Zuwanderer als "Retter der Nation"

Millionen von Immigranten aus einstigen sowjetischen "Bruderrepubliken" bewahren Russland vor einem drastischen Bevölkerungsrückgang.

MOSKAU. Die vorläufigen Ergebnisse der im vergangenen Jahr unter großem Propagandaaufwand durchgeführten Volkszählung zwingen die Russen zum Umdenken: Die Zuwanderer sind nicht - wie von vielen Russen angenommen - ein Übel, sondern sie sind die "Rettung der Nation".

Nach der Volkszählung leben heute in Russland 145,3 Mio. Menschen, 1,8 Millionen Menschen weniger, als bei der letzten Volkszählung 1989 gezählt wurden. Russland sackte vom sechsten auf den siebten Platz der bevölkerungsreichsten Länder der Erde ab und liegt jetzt hinter China, Indien, USA, Indonesien, Brasilien und Pakistan.

Der Rückgang der Bevölkerung wäre noch größer gewesen, wären seit 1989 nicht 5,5 Millionen Immigranten nach Russland übergesiedelt. Vorwiegend handelt es sich dabei um Russischsprachige aus den ehemaligen Sowjetrepubliken in Zentralasien und dem Kaukasus.
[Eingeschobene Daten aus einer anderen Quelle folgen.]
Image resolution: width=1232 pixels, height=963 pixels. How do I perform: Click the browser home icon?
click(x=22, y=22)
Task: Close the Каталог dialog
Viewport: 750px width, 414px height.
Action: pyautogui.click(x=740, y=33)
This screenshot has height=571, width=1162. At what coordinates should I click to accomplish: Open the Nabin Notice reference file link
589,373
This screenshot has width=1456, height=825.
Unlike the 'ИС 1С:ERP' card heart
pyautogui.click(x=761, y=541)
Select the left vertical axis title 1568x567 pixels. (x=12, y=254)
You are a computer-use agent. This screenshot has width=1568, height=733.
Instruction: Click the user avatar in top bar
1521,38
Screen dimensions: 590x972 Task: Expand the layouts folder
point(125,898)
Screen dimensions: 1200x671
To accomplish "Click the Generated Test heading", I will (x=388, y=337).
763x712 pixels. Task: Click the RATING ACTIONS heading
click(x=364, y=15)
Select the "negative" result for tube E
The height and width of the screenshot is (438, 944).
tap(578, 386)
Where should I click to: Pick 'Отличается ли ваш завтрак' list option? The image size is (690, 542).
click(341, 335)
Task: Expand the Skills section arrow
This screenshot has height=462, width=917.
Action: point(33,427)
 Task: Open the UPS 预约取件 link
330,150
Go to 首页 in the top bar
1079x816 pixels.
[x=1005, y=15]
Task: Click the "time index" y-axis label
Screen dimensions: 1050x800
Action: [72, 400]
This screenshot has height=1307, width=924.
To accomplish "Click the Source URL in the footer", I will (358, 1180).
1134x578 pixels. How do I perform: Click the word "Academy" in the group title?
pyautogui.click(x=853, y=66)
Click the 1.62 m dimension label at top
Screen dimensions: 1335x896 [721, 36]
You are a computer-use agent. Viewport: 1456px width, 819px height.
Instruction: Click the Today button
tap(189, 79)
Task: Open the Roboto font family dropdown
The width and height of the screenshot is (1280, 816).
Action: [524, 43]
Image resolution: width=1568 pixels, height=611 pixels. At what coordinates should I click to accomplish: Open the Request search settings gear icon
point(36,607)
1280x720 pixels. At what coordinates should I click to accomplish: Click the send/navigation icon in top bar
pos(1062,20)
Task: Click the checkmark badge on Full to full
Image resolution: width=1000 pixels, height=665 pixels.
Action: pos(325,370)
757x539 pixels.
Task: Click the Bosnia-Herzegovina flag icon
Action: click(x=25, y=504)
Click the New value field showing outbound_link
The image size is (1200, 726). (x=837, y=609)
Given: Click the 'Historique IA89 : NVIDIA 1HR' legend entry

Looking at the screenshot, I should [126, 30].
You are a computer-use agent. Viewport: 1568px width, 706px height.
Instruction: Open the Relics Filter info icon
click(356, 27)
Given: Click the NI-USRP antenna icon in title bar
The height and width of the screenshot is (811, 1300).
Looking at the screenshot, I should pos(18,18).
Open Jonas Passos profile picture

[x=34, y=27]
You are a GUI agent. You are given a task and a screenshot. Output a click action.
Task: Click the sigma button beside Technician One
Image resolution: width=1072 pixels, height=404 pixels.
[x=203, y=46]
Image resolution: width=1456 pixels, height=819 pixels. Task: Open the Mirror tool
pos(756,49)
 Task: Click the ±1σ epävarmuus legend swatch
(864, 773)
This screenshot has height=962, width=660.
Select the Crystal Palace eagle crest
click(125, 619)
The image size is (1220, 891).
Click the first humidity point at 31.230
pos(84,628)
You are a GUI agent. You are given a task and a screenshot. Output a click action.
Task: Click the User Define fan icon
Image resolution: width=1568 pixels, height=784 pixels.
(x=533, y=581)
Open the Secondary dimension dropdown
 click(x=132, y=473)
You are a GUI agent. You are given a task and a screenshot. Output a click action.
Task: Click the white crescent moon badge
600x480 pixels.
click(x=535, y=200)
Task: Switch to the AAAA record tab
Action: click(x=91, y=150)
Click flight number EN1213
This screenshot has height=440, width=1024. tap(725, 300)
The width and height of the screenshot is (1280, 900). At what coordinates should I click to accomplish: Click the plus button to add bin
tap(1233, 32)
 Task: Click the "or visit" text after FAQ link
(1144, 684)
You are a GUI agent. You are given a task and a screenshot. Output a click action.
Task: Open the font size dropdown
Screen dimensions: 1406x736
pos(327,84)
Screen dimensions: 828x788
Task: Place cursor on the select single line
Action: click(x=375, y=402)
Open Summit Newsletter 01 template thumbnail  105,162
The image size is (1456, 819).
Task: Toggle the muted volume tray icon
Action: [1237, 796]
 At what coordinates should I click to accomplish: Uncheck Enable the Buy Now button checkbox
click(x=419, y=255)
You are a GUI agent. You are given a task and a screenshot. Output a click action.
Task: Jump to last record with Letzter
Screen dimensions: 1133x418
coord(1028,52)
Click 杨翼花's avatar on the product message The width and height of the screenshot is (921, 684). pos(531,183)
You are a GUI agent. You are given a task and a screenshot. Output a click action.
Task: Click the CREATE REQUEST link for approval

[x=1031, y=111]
Die Russische Föderation sei zum "Einwanderungsland" geworden, erklärte der Leiter des staatlichen Statistikkomitees, Wladimir Sokolin. Was die Zukunft betrifft, gibt es aber ein großes Fragezeichen. Denn der Hauptstrom der Umsiedlungswilligen ist bereits in Russland angekommen. Weitere Migrationsströme werden nicht erwartet.

Dass auf den russischen Frauenschultern große Lasten liegen, wurde durch die Volkszählung erneut bestätigt. Auf 1000 Männer kommen heute 1149 Frauen. Der Grund für dieses Missverhältnis ist die hohe Sterblichkeit der Männer im arbeitsfähigen Alter.

Anders ausgedrückt: Russland wird nicht von außen bedroht, sondern von innen - durch den Griff zur Wodkaflasche. Die nachfolgenden Gesundheitsschäden wie Schädelbrüche, Herz- und Magenleiden raffen Hunderttausende Männer dahin. Heute leben in dem großen Land zehn Millionen weniger Männer (67,6 Millionen) als Frauen (77,6 Millionen); die durchschnittliche Lebenserwartung der Männer liegt bei 58, die der Frauen bei 72 Jahren.

Hauptgründe für den Bevölkerungsschwund sind neben der hohen Sterblichkeitsrate bei den Männern eine gesunkene Geburtenrate und die Emigration der "Russländer" (Russen, Deutsche, Juden) in westliche Länder.

Einen Rückgang der Geburtenrate gibt es in Russland seit den 70er Jahren. Bis zum Beginn der 90er Jahre wurden die Todesfälle jedoch noch durch die Geburten ausgeglichen. 1992 gab es dann einen scharfen Knick in der Geburtenrate. Heute ist die Ein-Kind-Familie Trend. Um die Bevölkerungszahl stabil zu halten, müsste jede russische Frau zwei bis drei Kinder bekommen. Doch das sei nicht real, meinen Experten.